Nama, bila diikuti gelar akademis maupun non akademis akan membuat si empunya nama makin keren. Sebut saja, si Doktor Rina misalnya, seorang Doktor di bidang ilmu komunikasi. Nah, hal tersebut membuat si empunya nama bangga, yang mendengarkan pun merasa adem. Entah itu, gelar yang diselipkan di depan maupun belakang nama. Lain hal bila kita mendengar gelar-gelar seperti di bawah ini:
Si gembul
Si item
Si amoy
Si jandess
Si panu
Si sotoy
…
Dan masih banyak lagi gelar yang tanpa sadar kita selipkan pada nama orang lain. Bahkan tak jarang, melibatkan anggota keluarganya. Miris memang, ketika kaidah dan makna nama yang sesungguhnya dijadikan bahan mainan.
Padahal kalau kita jeli, untuk orang yang memberi gelar, dapat saja kita selipkan gelar lain. Pasti ada kelemahannya sehingga dapat dibuat gelar tersendiri.

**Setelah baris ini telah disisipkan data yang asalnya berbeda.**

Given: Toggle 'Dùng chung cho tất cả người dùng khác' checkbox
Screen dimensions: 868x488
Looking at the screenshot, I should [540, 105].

Dari mana timbul gelar-gelar ini?
Tidak dipungkiri, bahwa geng, pilihan rekan/teman dalam bergaul membawa kita ke arah demikian. Bila kita berteman dengan si pengumpat, sedikit tidak kita akan ikutan mengumpat, ya minimal mendengarkan umpatan.

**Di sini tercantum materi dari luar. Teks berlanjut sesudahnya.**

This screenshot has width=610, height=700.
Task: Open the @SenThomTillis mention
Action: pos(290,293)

Pada satu sisi sih oke saja, kita ada teman, ada topik yang jadi pembahasan buat lucu-lucuan. Tapi, sadar gak sih, dunia ini sementara? Dan… Kita belum tentu lebih baik dari orang yang kita beri gelar. Gak usah bawa ayat Quran lah ya, kalian tahu sendiri lah…
Lalu, habis energi dan waktu kita hanya untuk bercerita dan memberi gelar orang lain. Padahal, bila benar, maka akan jadi ghibah, bila salah kan malah jadi fitnah… Tidak ada dari kedua hal tersebut yang bermanfaat satu pun.
Orang-orang yang dengan komunitas ini, bisa jadi memang tidak ada hal lain yang dapat dibahas atau dijadikan topik pembicaraan yang bermanfaat lainnya selain iseng memberi gelar. Praktik ini pun sudah banyak dilakukan sejak dini (sekolah dasar) artinya, ini semacam bakat yang dipelihara sejak kecil. Lalu siapakan yang salah? Orang tua? Guru? Atau lingkungan?
Kalau masih kecil, bisa jadi perhatian orang tua maupun guru kurang, untuk mengingatkan atau mengajarkan anak-anak, bahwa memberi gelar ke orang dengan maksud mengejek tidaklah baik. Namun, bila itu dilakukan oleh orang dewasa, maka ke mana akal pikiran serta pendidikan yang diterima selama ini? Oh ya lupa, bagaimana dengan nilai ajaran agama yang disemai sejak kecil?
Tanpa sadar prilaku ini menjadi dasar anak-anak kita kelak menjadi penindas atau yang ditindas. Nah? Saatnya berubah. Panggilah dengan nama dan gelar yang tepat tanpa maksud mengejek dan menjelekkan orang lain.